It's literally impossible to play at 23.976 file in 29.97 timebase. That's like saying "if I go 50mph, I am really going 55mph." It's impossible because of what things mean and how they are. In some contexts, we manipulate different timebases and playback to create overcrank or undercrank. Mostly, though, the computer assumes editors want persistence of vision, so it will render the clip to whatever the sequence settings are. There are literally more frames of picture at 30fps than there are at 24fps. So the computer has to play that bit faster. When footage is interpreted, then the audio associated with that particular clip will also be interpreted. It will playback either faster or slower. It's probably unwise to deliver a wedding video of the bride and groom sounding like chipmunks.

Premiere helps us out. In the sequence area, just below the timecode marks, you will see a red, yellow, or green bar.

Red means "this footage needs to be rendered."
Yellow means "this footage does not need to be rendered but it is processor intensive."
Green means "this footage is rendered and export will be quick."

We always want green render bars. If they are not green, then render the sequence, and you will create NEW MEDIA of the correct timecode.

Since you will be making new media anyway (the render files of the time code), it is BEST PRACTICE to transcode first.

If you have any sync sound (like exchanging vows or first dance, etc) then use the A camera footage as your sequence. That means, all the footage that is not in that exact format needs to be transcoded to that exact format of the A camera..

This is a relatively painless process, but it can be shocking because your amount of media is about to double (but again, it will double anyway because you will make renders of it all anyway, and if you do any color correction you will make renders of the renders and so on).

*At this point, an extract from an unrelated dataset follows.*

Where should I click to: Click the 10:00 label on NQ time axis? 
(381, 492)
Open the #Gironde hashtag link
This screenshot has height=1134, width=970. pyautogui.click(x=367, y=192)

TRANSCODE FIRST USING ADOBE MEDIA ENCODER. If you've already started cutting. Stop. Transcode.

Here's how:

1. Memorize, write down, or screen cap the target codec from Premiere's Project Pane.
2. Open Adobe Media Encoder. In the bottom right is a window called WATCH FOLDERs. If you can't see it, then turn it on in the window menu.
3. Hit the + button and navigate to a place on your media drive (probably in the same folder as your project)
4. The drop down arrows allow you to chose the EXACT FORMAT from step 1.
5. From the finder/explorer, drag 1 and only 1 (for now) of your original media into the newly created watch folder. (Open Adobe Media Encoder, if it isn't already.
6. In Premiere Pro, use the Media Browser to import the newly transcoded files into Premiere and compare their settings. If you did everything correctly, then the settings should all match. Right click a piece of the targeted media and choose "New Sequence from Clip." It should be either green or yellow. We can live with yellow. Then add a file from the newly transcoded footage into the sequence. It should also be yellow. If it is red, something is mismatched, and you'll need to transcode again. When you have the settings correct, drag all that footage to the watch folder.
7. Grab some lunch while the footage transcodes.
8. It all lands in the output folder, so now Media Browser that folder into Premiere.

Believe it or not this is an overview. Haha! So if you need more detail, just ask, and I will post pictures.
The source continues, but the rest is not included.